─── Dataset extract ───
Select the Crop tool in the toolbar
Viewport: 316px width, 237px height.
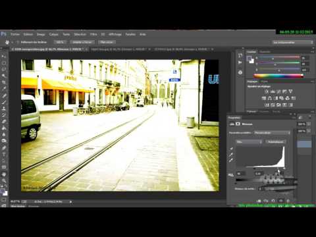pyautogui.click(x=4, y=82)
───
─── Dataset extract ───
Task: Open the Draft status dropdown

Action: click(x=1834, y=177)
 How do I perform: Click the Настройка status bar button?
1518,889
───
─── Dataset extract ───
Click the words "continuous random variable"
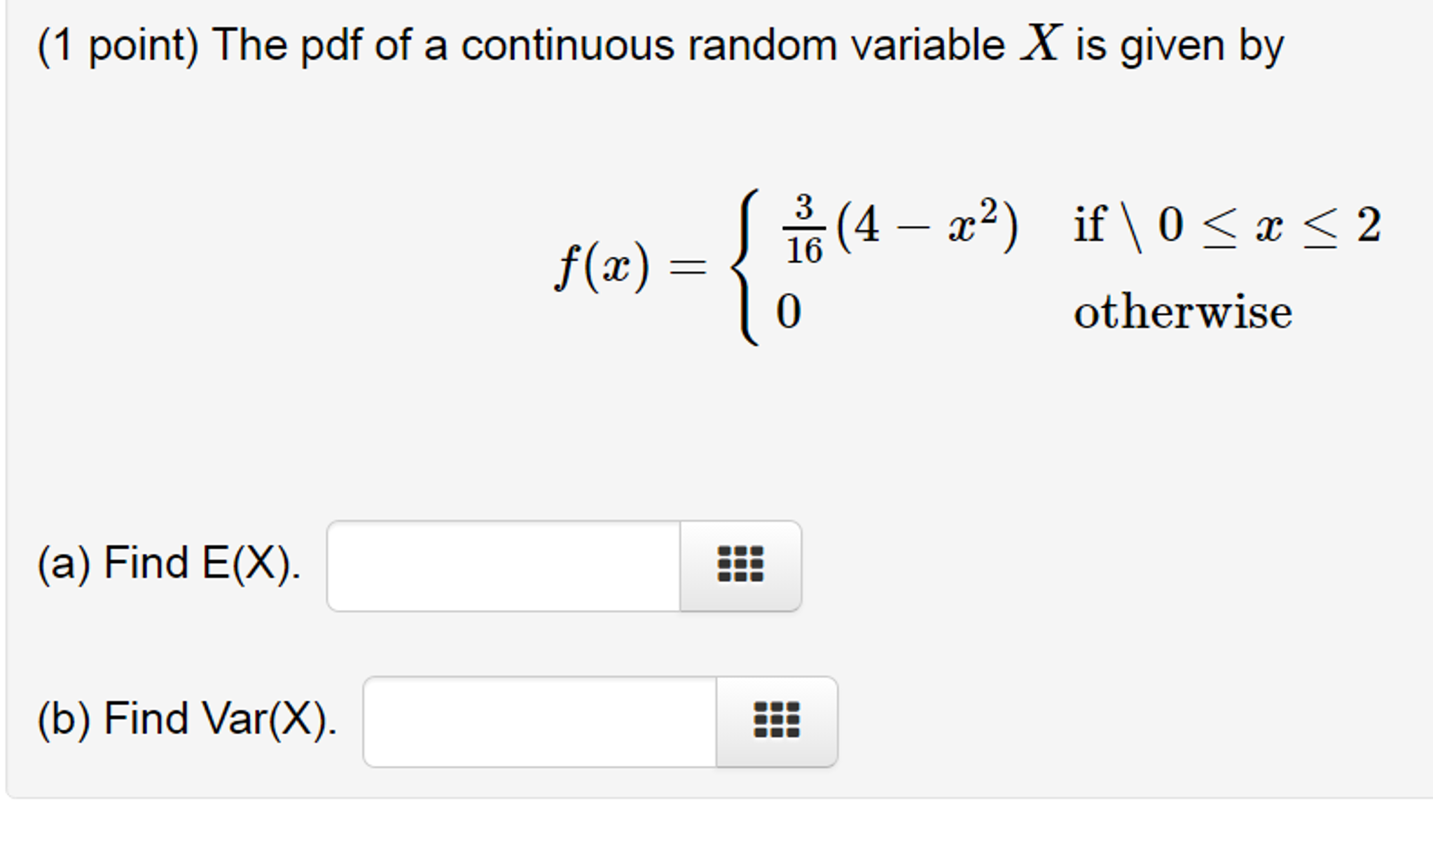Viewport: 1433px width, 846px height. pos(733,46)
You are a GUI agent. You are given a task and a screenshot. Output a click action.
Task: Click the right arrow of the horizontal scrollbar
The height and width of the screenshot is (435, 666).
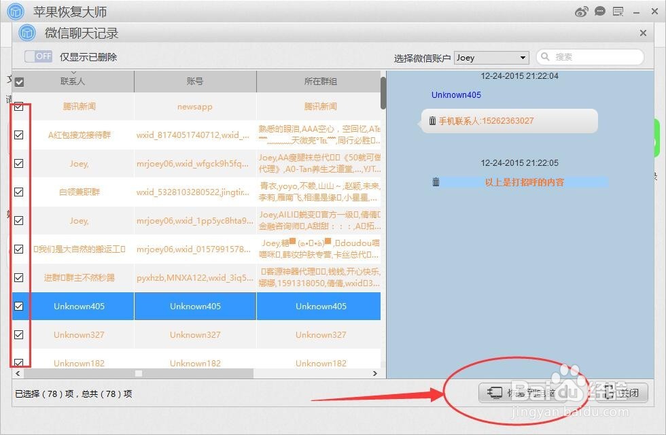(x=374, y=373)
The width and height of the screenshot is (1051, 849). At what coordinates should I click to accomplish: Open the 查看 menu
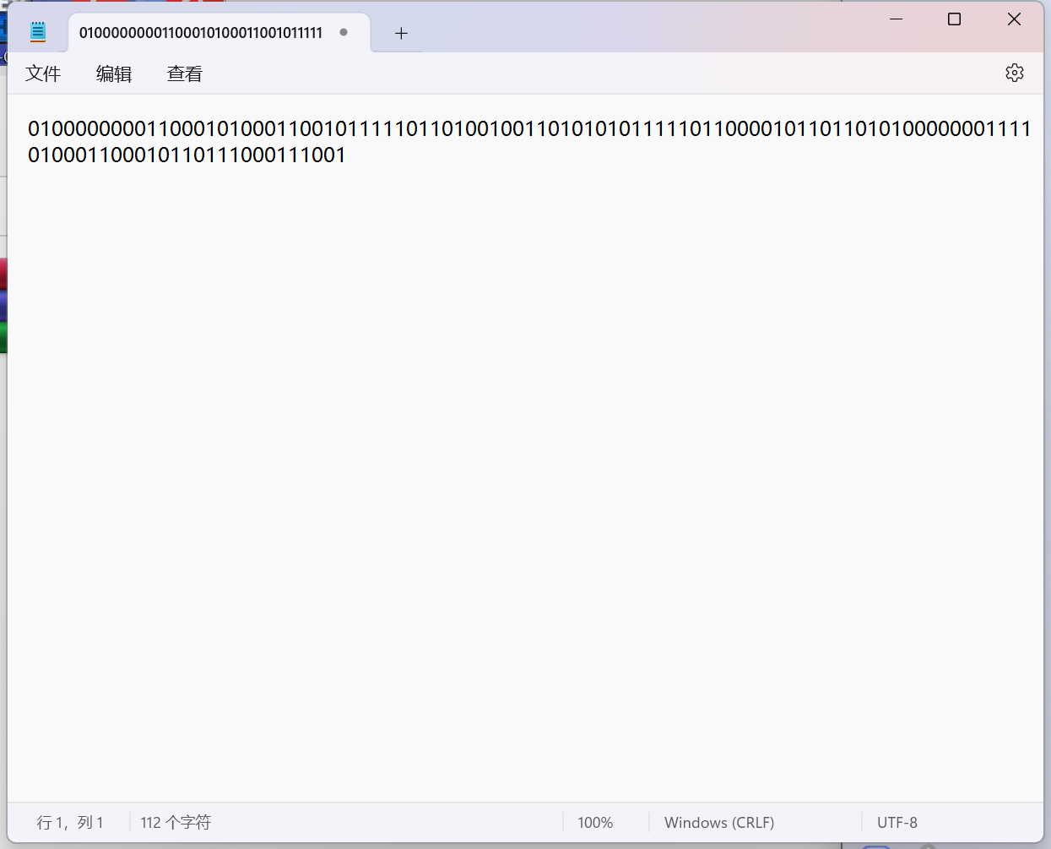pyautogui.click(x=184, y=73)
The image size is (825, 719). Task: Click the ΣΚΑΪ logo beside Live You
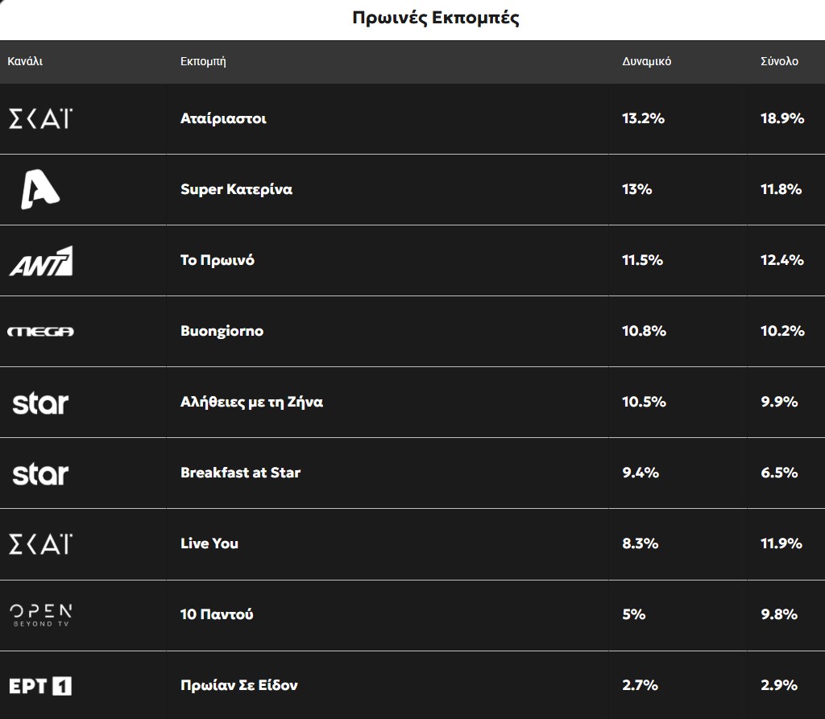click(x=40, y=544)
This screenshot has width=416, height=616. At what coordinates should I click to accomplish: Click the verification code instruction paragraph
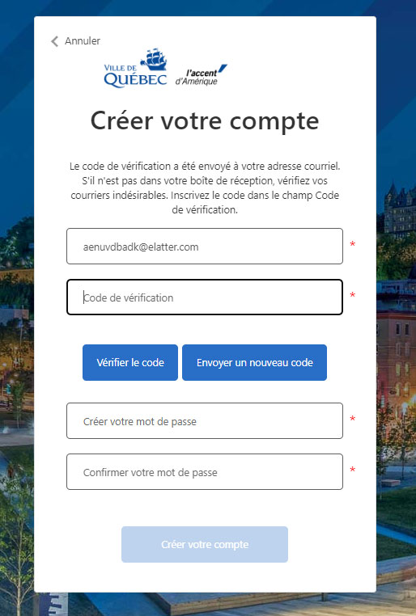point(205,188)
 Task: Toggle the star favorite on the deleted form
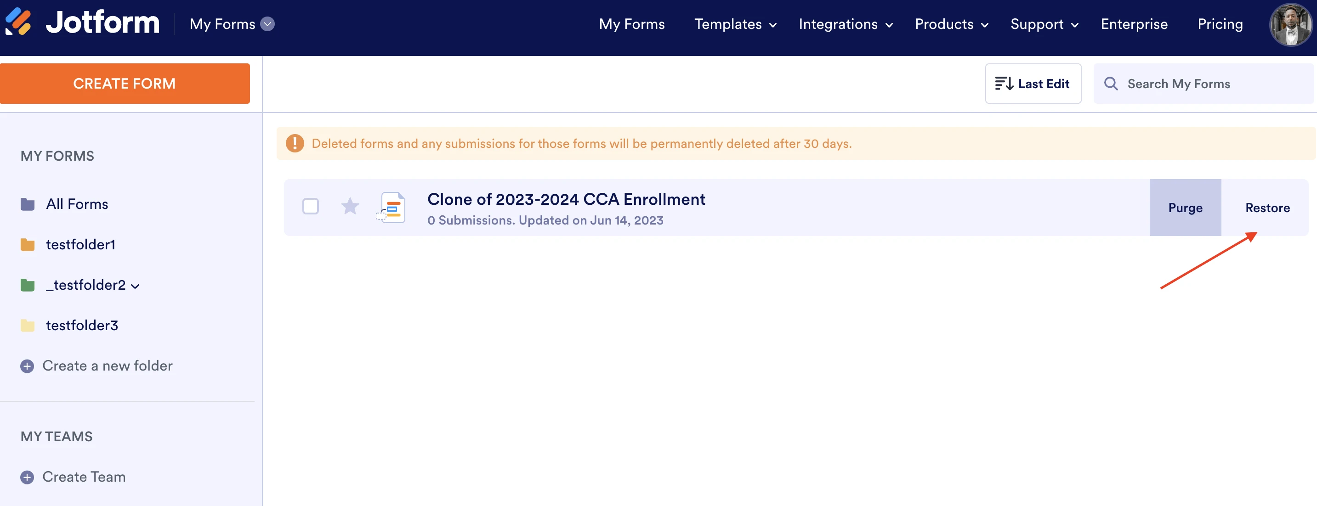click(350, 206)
───
■ Problem statement: Swap "Task" for "Goal" in the items between the lines holding "The image size" and "click(350, 206)", inclusive, and give those lines again with nothing else changed. Leave out the pictures.

■ Output for this exercise:
The image size is (825, 719). Goal: Click the ΣΚΑΪ logo beside Live You
click(x=40, y=544)
This screenshot has width=416, height=616. At what coordinates should I click to accomplish: Click the verification code instruction paragraph
point(205,188)
 Goal: Toggle the star favorite on the deleted form
click(350, 206)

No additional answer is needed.